JOURNAL ARTICLE

Fracture-Dislocations Demonstrate Poorer Postoperative Functional Outcomes Among Pronation External Rotation IV Ankle Fractures

Stephen J Warner, Patrick C Schottel, Richard M Hinds, David L Helfet, Dean G Lorich
Foot & Ankle International 2015, 36 (6): 641-7
25690442

BACKGROUND: Pronation external rotation (PER) ankle fractures are relatively uncommon but serious ankle injuries. Although recent studies have demonstrated good outcomes of PER IV fractures after operative treatment, the effect of dislocation on functional outcomes has not yet been evaluated. The objective of this study was to compare short-term functional outcomes in PER IV ankle fractures with and without dislocation.

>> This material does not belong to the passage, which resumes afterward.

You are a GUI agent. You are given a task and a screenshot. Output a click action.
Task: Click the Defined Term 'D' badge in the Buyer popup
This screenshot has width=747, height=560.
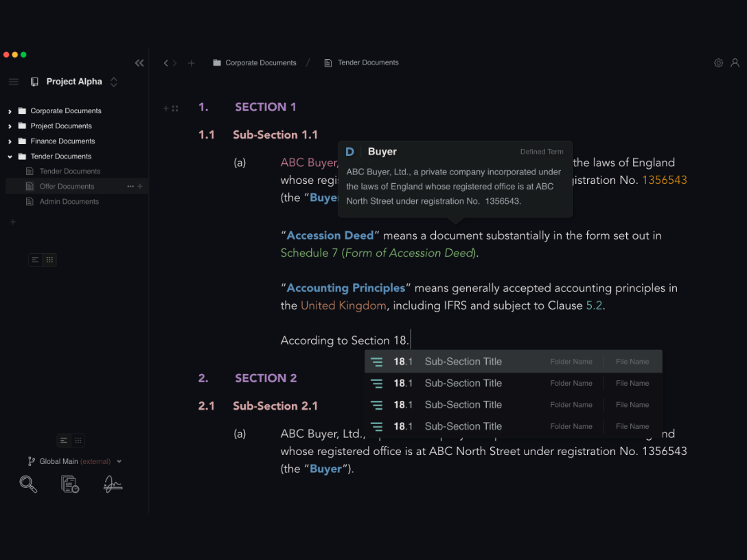click(x=350, y=151)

METHODS: Our database of ankle fractures surgically treated using an anatomic fixation approach by the senior author from 2003 to 2013 was reviewed. All PER IV ankle fracture patients older than 18 years with a minimum of 12 months of follow-up, including Foot and Ankle Outcome Score (FAOS), were included for analysis. Patient demographics, injury characteristics, FAOS, ankle range of motion (ROM), and rate of postoperative complications were compared in PER IV fractures with and without dislocation. Of the 47 PER IV fractures included for analysis, 20 (43%) were fracture-dislocations and 27 (57%) had no dislocation. Mean age of the study cohort was 49 years (range, 24-91 years).

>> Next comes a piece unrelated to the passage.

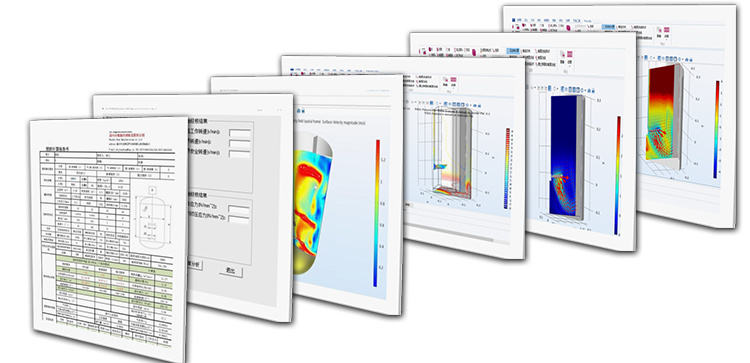The width and height of the screenshot is (750, 363).
Task: Click the vessel schematic diagram in the datasheet
Action: [x=152, y=221]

RESULTS: The fracture-dislocation cohort demonstrated significantly poorer FAOS (symptoms, 46 vs 70, P = .002; pain, 56 vs 82, P < .001; activities of daily living, 61 vs 84, P = .002; sports, 37 vs 59, P = .036; quality of life, 25 vs 59, P < .001) than the nondislocation cohort. Articular malreduction (33% vs 14%, P = .147) was also more common in the PER IV dislocation group. Rates of syndesmotic malreduction (44% vs 48%, P = .951) were similar between PER IV fractures with and without dislocation.

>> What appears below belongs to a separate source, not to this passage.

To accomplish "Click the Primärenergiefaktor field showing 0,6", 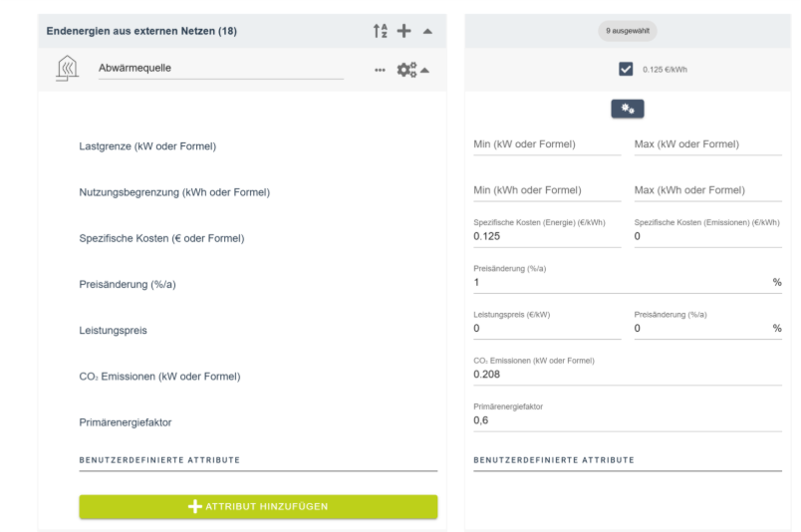I will (628, 420).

CONCLUSION: PER IV fracture-dislocations had higher rates of articular malreduction and demonstrated statistically poorer functional outcomes than PER IV fractures with no dislocation. Dislocation in this select subset of ankle fracture patients likely represents a higher energy injury resulting in substantial articular damage and should spur appropriate preoperative patient counseling by the orthopaedic surgeon concerning functional outcome expectations.

LEVEL OF EVIDENCE: Level III clinical outcome comparison.